Ducks ALIVE in 2025!

flowerbug

Garden Master
Joined
Oct 15, 2017
Messages
17,237
Reaction score
27,484
Points
427
Location
mid-Michigan, USoA
i would certainly love any kind of lettuce that can survive our conditions and also not end up being bitter. then those that did survive often had to be pretty bitter to avoid critter predation.

add to that our heavy clay soils and then droughts have made me give up on finding any lettuces that Mom will tolerate. she does not like any leaf lettuces i've tried and even romaine wasn't good for her.

then the issues of raiding groundhogs, chipmunks, etc. made most efforts moot anyways as we'd never get a harvest.
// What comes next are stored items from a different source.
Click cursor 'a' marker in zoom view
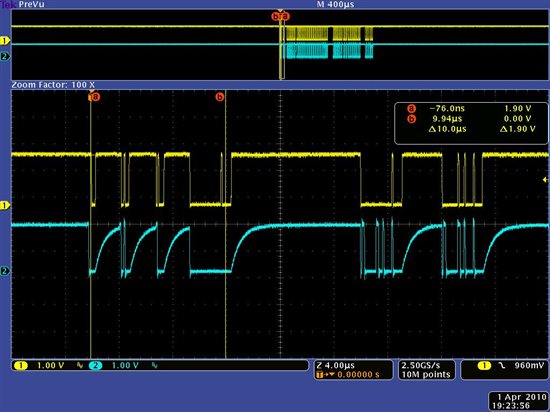The image size is (550, 412). (x=95, y=96)
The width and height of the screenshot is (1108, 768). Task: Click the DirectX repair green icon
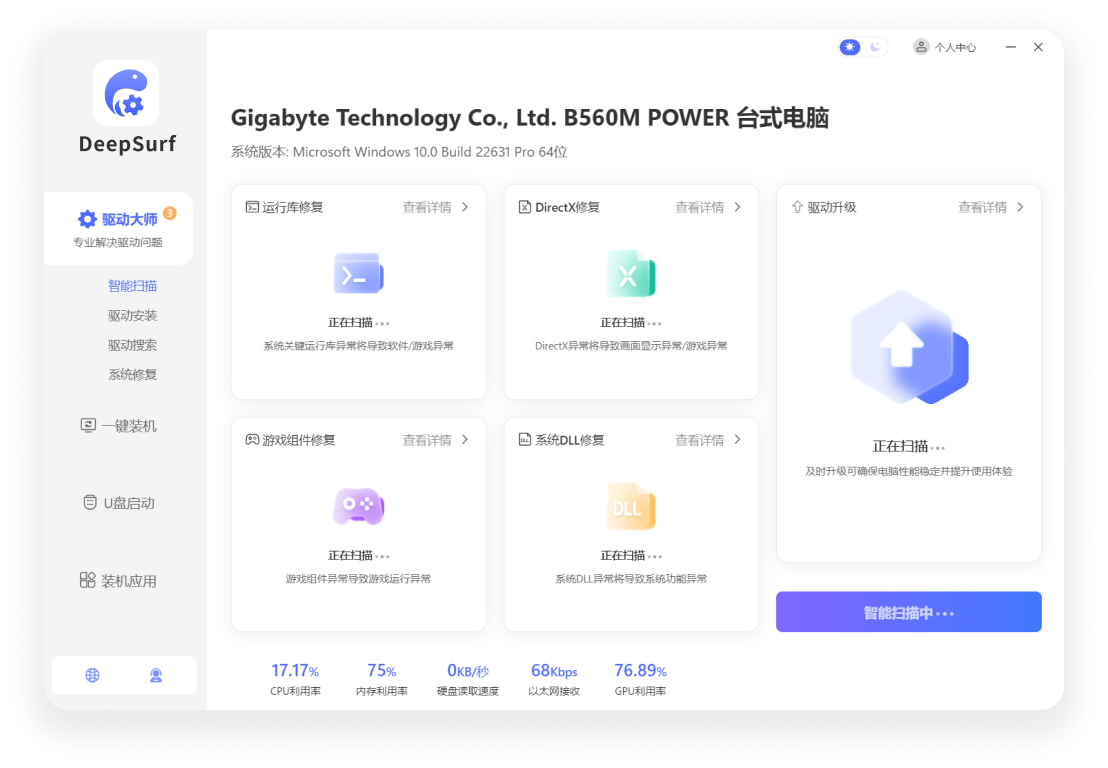(631, 273)
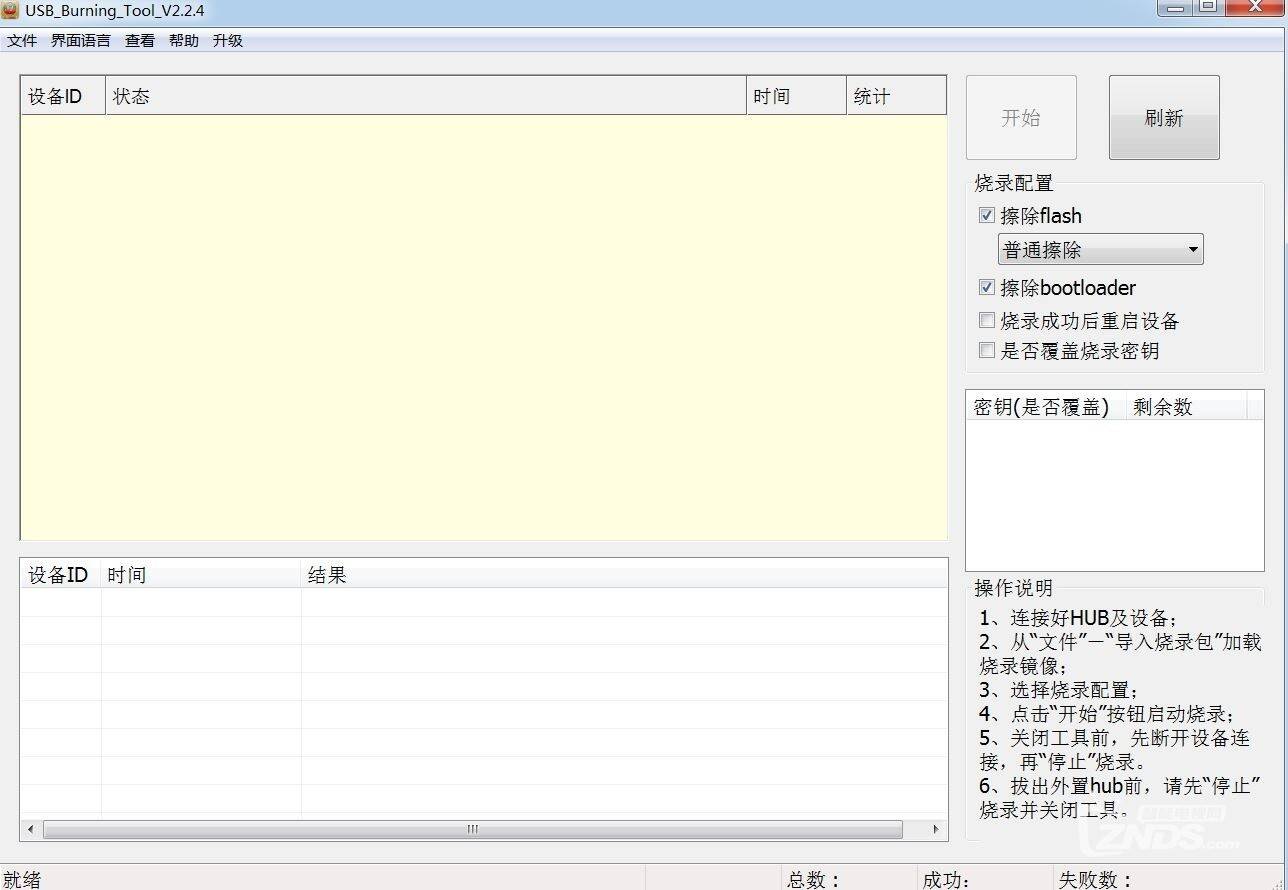Click the 统计 column header
This screenshot has height=890, width=1288.
[x=895, y=96]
my attempts at getting even buckwheat going ended up luring raccoons and other animals into the gardens over and/or through the fences and they searched out any seeds that were sprouting and removed them. :(

i'm surprised i can even manage to get direct sown beans and peas to grow but perhaps they lose enough of their scent to not attract the chipmunks (which will otherwise eat my edamame plantings if they can find them). i'm hoping they never learn to read (both peas and chipmunks), but perhaps a school for both could improve their miscreantist activities...
 

ducks4you

Garden Master
Joined
Sep 4, 2009
Messages
12,144
Reaction score
16,740
Points
417
Location
East Central IL, Was Zone 6, Now...maybe Zone 5
We'll see IF I have the energy, but I am considering growing lettuce this Spring on the north side of my house to see if it does better there in the shade than in full sun.
I am starting lettuce inside this week, and I will report back on my results.
On Mid American Gardener Chuck Voight suggested NOT to use heat mats when starting onions and other alliums, so I have made a note of that. Less electricity in my basement setup.
Good/bad pumpkin news. I must have left one of the big pumpkins on my enclosed front porch Too long. I put it in the basement pantry, bc the previous winter my pumpkin harvest lasted for months there, cool and dry, but this one has started to rot and will need to go out soon to maybe make more beige pumpkins, like the other ones that were added to the used stall bedding from the recent cleanup--I threw them in the bucket of the tractor as DH drove by.
DD's are on a cruise, and I have to feed their (cats) "chonks" every day. The pumpkins I gave them for Thanksgiving are in excellent shape and I took them home yesterday and They are downstairs in a cardboard box. Pretty soon I intend to bake them down and make another pie.
I am Really looking forward to planting actual pie pumpkins (and I have viable seed for those) and these will grow in my big garden bed (~12' x 30something, although it's been a long time since I measured it!)
I still don't have a good way of cooking the pulp down and storing it. It doesn't pressure can well, and I'm not sure about freezing it.
If anybody here has any ideas, I am open to them.